The bulletproof hosting service was founded by Russian citizens Aleksandr Grichishkin and Andrei Skvortsov, who hired Lithuanian Aleksandr Skorodumov and Estonian Pavel Stassi as the organization's system admin and administrator, respectively.

Grichishkin and Skvortsov were the ones overseeing marketing, personnel management, and client support, while Skorodumov and Stassi were responsible for keeping all systems running and helping clients behind malware and botnet operations to optimize their "services."

A safe haven for malware operations

According to a DOJ press release published today, their service provided multiple cybercrime-affiliated clients with the infrastructure needed in malicious campaigns running between 2008 and 2015.

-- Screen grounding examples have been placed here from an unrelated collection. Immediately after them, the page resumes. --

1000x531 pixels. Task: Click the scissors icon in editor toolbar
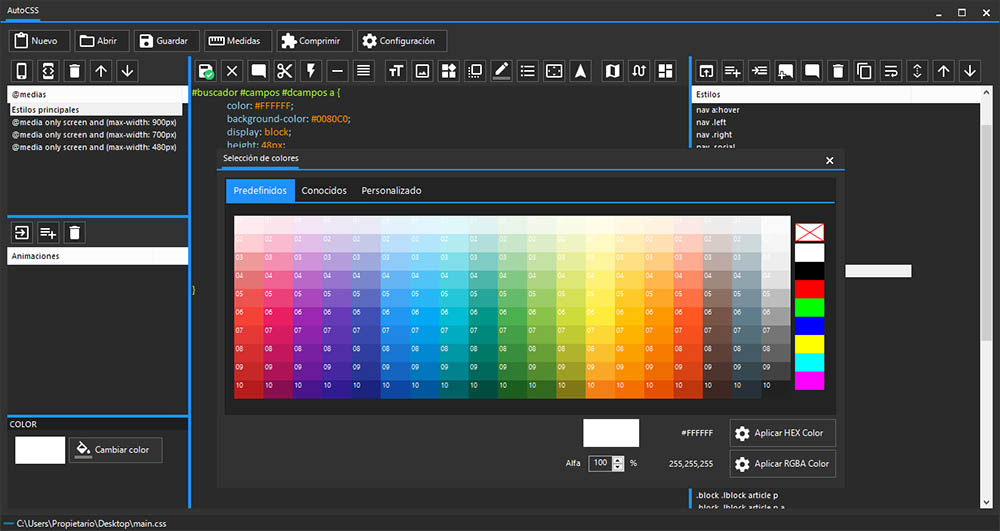(x=284, y=71)
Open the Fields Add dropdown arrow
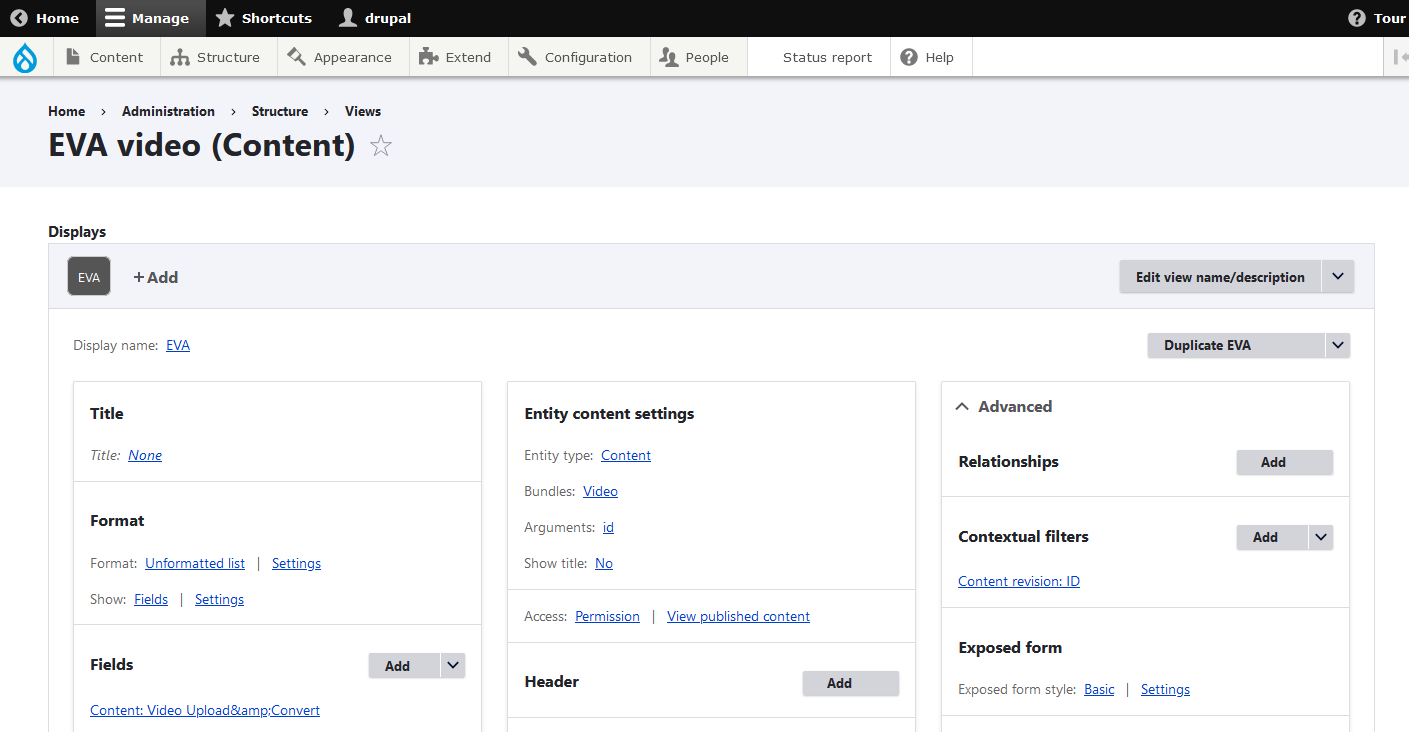 [x=452, y=664]
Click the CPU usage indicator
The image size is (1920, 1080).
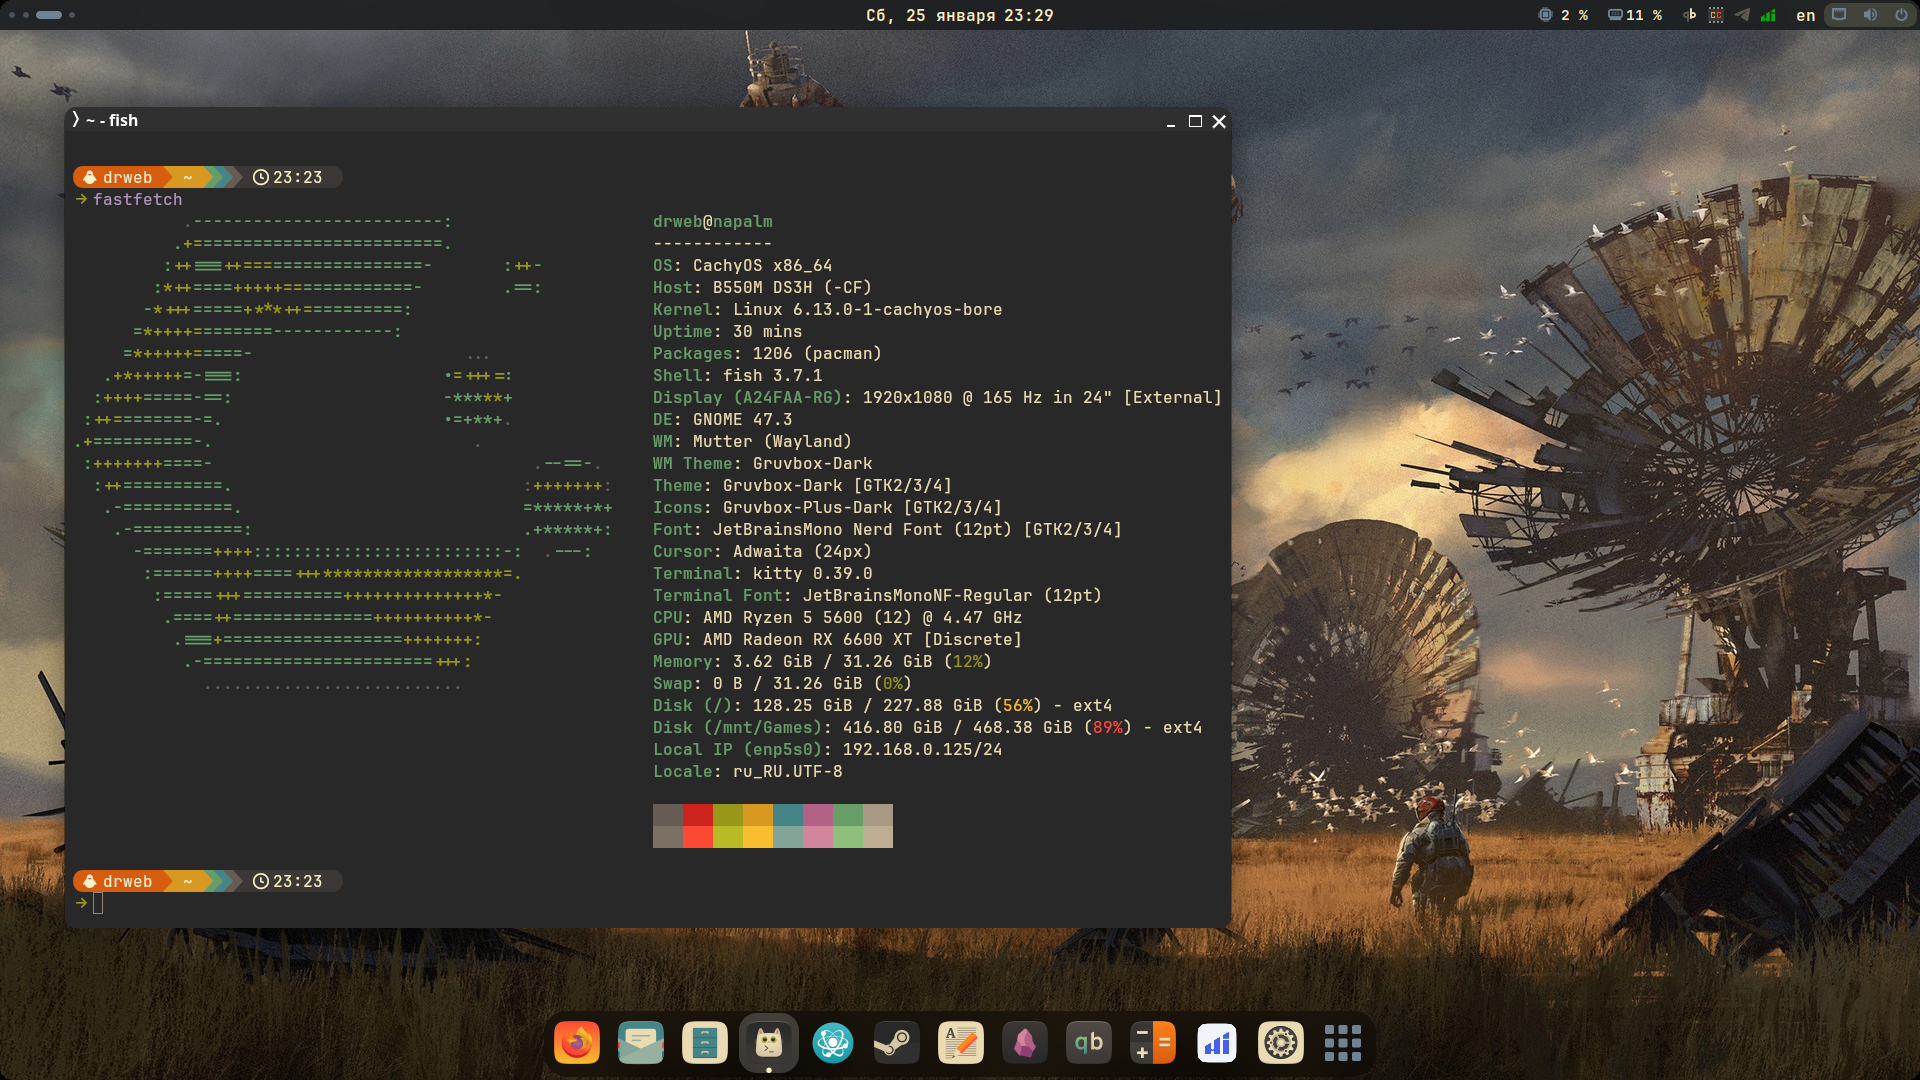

"The group rented Internet Protocol (IP) addresses, servers, and domains to cybercriminal clients, who used this technical infrastructure to disseminate malware used to gain access to victims’ computers, form botnets, and steal banking credentials for use in frauds," the DOJ said.

"Malware hosted by the organization included Zeus, SpyEye, Citadel, and the Blackhole Exploit Kit, which rampantly attacked U.S. companies and financial institutions between 2009 and 2015 and caused or attempted to cause millions of dollars in losses to U.S. victims."

Other services provided by their bulletproof hosting service included registering new infrastructure using false or stolen identities to help clients circumvent law enforcement efforts to block their attacks.
 
A key service provided by the defendants was helping their clients to evade detection by law enforcement and continue their crimes uninterrupted; the defendants did so by monitoring sites used to blocklist technical infrastructure used for crime, moving “flagged” content to new infrastructure, and registering all such infrastructure under false or stolen identities. — DOJ
Responsible for millions of dollars in losses

"Over the course of many years, the defendants facilitated the transnational criminal activity of a vast network of cybercriminals throughout the world by providing them a safe-haven to anonymize their criminal activity," said FBI Special Agent in Charge Timothy Waters.

"This resulted in millions of dollars of losses to U.S. victims. Today’s guilty plea sends a message to cybercriminals across the globe that they are not beyond the reach of the FBI and its international partners, and that anyone who facilitates or profits from criminal cyber activity will be brought to justice."

All four defendants pleaded guilty to one count of RICO conspiracy in February, March, and May 2021.

Stassi, Skorodumov, Grichishkin, and Skvortsov will receive their sentence on June 3, June 29, July 8, and Sept. 16.

Each of the four defendants faces a maximum penalty of 20 years in prison that a federal district court judge will set after considering Sentencing Guidelines and other statutory factors.

The FBI investigated the case with assistance from law enforcement partners from the United Kingdom, Germany, and Estonia.